- **What you will do**:
Reproduce the data word for word, keeping every line complete.

- **Input records**:
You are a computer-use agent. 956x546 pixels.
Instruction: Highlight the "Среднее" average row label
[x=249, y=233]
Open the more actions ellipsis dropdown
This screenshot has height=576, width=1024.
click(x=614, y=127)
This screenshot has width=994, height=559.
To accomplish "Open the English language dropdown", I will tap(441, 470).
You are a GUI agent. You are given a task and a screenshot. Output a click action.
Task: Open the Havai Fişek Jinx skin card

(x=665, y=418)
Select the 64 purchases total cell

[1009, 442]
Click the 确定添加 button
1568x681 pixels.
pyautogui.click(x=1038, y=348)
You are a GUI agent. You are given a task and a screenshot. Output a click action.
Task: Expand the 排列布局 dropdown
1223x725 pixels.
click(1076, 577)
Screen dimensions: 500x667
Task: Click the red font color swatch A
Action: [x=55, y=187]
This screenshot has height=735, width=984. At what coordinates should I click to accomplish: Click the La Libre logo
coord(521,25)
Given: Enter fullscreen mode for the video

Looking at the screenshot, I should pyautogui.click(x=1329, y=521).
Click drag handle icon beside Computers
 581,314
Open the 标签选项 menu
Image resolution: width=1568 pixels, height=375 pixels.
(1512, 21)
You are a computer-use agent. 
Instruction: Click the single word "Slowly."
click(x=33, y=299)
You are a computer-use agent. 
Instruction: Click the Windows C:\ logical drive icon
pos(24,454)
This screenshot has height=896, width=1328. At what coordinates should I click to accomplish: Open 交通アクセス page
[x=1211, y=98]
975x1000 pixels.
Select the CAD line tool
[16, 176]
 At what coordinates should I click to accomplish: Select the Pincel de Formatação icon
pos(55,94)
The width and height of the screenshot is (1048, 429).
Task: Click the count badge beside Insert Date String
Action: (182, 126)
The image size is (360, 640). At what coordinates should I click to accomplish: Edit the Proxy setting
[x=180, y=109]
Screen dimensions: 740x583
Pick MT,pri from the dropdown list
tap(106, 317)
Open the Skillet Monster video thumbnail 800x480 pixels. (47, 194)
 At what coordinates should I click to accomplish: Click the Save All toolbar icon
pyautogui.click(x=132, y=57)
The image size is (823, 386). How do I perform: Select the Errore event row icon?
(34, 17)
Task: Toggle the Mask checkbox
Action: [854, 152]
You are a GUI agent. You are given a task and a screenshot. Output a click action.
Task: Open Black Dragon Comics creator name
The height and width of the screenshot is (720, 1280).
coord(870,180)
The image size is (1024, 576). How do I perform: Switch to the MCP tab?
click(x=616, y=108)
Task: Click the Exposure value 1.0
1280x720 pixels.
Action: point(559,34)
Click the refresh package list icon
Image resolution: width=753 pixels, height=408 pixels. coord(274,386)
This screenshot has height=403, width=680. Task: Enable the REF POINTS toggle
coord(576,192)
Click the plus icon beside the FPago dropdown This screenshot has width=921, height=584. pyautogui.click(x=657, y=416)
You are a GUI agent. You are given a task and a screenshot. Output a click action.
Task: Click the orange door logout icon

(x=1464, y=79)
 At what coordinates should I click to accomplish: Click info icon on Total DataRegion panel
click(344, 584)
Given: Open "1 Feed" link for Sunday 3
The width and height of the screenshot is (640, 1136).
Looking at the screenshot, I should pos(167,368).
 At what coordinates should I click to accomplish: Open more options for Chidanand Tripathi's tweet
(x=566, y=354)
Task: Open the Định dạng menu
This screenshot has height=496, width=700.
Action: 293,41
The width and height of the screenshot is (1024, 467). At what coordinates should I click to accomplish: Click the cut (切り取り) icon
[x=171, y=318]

- **Output for this exercise**:
You are a computer-use agent. 956x546 pixels.
Instruction: Highlight the "Среднее" average row label
[x=249, y=233]
Open the more actions ellipsis dropdown
This screenshot has height=576, width=1024.
click(x=614, y=127)
This screenshot has width=994, height=559.
To accomplish "Open the English language dropdown", I will tap(441, 470).
You are a GUI agent. You are given a task and a screenshot. Output a click action.
Task: Open the Havai Fişek Jinx skin card

(x=665, y=418)
Select the 64 purchases total cell

[1009, 442]
Click the 确定添加 button
1568x681 pixels.
pyautogui.click(x=1038, y=348)
You are a GUI agent. You are given a task and a screenshot. Output a click action.
Task: Expand the 排列布局 dropdown
1223x725 pixels.
click(1076, 577)
Screen dimensions: 500x667
Task: Click the red font color swatch A
Action: [x=55, y=187]
This screenshot has height=735, width=984. At what coordinates should I click to accomplish: Click the La Libre logo
coord(521,25)
Given: Enter fullscreen mode for the video

Looking at the screenshot, I should pyautogui.click(x=1329, y=521).
Click drag handle icon beside Computers
 581,314
Open the 标签选项 menu
Image resolution: width=1568 pixels, height=375 pixels.
(1512, 21)
You are a computer-use agent. 
Instruction: Click the single word "Slowly."
click(x=33, y=299)
You are a computer-use agent. 
Instruction: Click the Windows C:\ logical drive icon
pos(24,454)
This screenshot has height=896, width=1328. At what coordinates should I click to accomplish: Open 交通アクセス page
[x=1211, y=98]
975x1000 pixels.
Select the CAD line tool
[16, 176]
 At what coordinates should I click to accomplish: Select the Pincel de Formatação icon
pos(55,94)
The width and height of the screenshot is (1048, 429).
Task: Click the count badge beside Insert Date String
Action: (182, 126)
The image size is (360, 640). At what coordinates should I click to accomplish: Edit the Proxy setting
[x=180, y=109]
Screen dimensions: 740x583
Pick MT,pri from the dropdown list
tap(106, 317)
Open the Skillet Monster video thumbnail 800x480 pixels. (47, 194)
 At what coordinates should I click to accomplish: Click the Save All toolbar icon
pyautogui.click(x=132, y=57)
The image size is (823, 386). How do I perform: Select the Errore event row icon?
(34, 17)
Task: Toggle the Mask checkbox
Action: [854, 152]
You are a GUI agent. You are given a task and a screenshot. Output a click action.
Task: Open Black Dragon Comics creator name
The height and width of the screenshot is (720, 1280).
coord(870,180)
The image size is (1024, 576). How do I perform: Switch to the MCP tab?
click(x=616, y=108)
Task: Click the Exposure value 1.0
1280x720 pixels.
Action: point(559,34)
Click the refresh package list icon
Image resolution: width=753 pixels, height=408 pixels. coord(274,386)
This screenshot has height=403, width=680. Task: Enable the REF POINTS toggle
coord(576,192)
Click the plus icon beside the FPago dropdown This screenshot has width=921, height=584. pyautogui.click(x=657, y=416)
You are a GUI agent. You are given a task and a screenshot. Output a click action.
Task: Click the orange door logout icon

(x=1464, y=79)
 At what coordinates should I click to accomplish: Click info icon on Total DataRegion panel
click(344, 584)
Given: Open "1 Feed" link for Sunday 3
The width and height of the screenshot is (640, 1136).
Looking at the screenshot, I should pos(167,368).
 At what coordinates should I click to accomplish: Open more options for Chidanand Tripathi's tweet
(x=566, y=354)
Task: Open the Định dạng menu
This screenshot has height=496, width=700.
Action: 293,41
The width and height of the screenshot is (1024, 467). At what coordinates should I click to accomplish: Click the cut (切り取り) icon
[x=171, y=318]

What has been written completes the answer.